Problem to solve —
Number of lines below with "will": work it out and reply with that number only.

[Stored records]
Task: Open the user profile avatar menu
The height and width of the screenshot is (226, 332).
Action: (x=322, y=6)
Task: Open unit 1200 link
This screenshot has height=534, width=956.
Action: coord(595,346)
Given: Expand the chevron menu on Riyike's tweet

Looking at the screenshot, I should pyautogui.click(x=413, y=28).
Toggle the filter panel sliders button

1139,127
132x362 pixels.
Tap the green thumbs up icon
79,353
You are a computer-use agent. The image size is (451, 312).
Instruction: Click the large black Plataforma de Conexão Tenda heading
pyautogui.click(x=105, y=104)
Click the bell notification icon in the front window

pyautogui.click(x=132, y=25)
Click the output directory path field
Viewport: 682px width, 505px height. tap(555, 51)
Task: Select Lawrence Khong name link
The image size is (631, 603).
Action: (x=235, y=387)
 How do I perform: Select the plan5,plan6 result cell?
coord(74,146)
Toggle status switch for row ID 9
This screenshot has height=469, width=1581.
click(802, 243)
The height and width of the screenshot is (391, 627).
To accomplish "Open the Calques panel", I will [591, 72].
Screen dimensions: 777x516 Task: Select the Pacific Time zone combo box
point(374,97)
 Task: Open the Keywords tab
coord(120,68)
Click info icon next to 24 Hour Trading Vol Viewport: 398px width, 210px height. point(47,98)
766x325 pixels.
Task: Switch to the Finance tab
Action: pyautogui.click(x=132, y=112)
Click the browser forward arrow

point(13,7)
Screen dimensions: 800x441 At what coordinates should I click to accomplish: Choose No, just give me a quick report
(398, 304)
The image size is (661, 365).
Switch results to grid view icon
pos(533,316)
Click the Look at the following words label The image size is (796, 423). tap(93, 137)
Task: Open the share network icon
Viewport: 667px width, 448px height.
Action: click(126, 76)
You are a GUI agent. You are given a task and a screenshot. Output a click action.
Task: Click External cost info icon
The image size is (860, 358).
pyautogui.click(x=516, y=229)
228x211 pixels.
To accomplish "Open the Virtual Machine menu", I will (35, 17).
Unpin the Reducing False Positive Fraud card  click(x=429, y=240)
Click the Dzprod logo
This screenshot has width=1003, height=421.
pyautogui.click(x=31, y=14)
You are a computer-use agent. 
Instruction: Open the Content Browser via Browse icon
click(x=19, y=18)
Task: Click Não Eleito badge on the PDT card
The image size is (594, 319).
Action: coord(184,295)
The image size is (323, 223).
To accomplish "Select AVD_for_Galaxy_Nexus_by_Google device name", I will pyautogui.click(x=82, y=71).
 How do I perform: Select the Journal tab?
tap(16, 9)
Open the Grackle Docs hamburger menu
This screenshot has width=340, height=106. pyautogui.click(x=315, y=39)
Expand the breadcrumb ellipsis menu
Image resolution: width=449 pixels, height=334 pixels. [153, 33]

Final answer —
3